## REQUIRED ACTION
All lines from the one that contains "[tab] (64, 707)" through the final line of the entries must be repeated exactly. No other lines belong in the output.

Stored data entries:
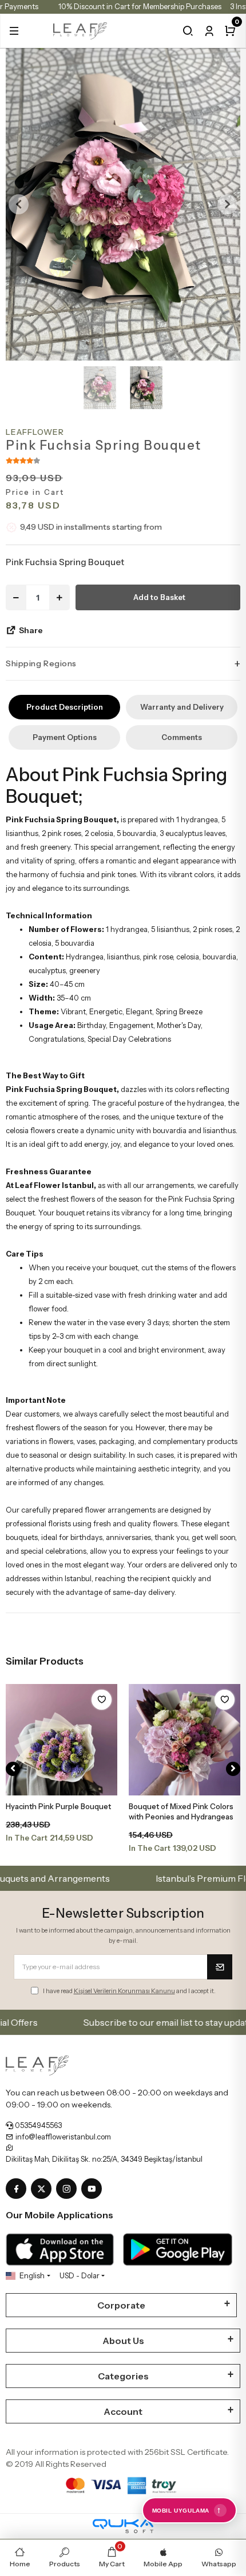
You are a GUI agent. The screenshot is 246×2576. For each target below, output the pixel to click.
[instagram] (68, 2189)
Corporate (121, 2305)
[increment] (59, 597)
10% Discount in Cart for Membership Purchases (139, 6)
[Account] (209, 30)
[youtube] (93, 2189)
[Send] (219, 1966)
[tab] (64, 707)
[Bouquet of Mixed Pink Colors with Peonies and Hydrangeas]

## YOUR RESPONSE
[tab] (64, 707)
[Bouquet of Mixed Pink Colors with Peonies and Hydrangeas]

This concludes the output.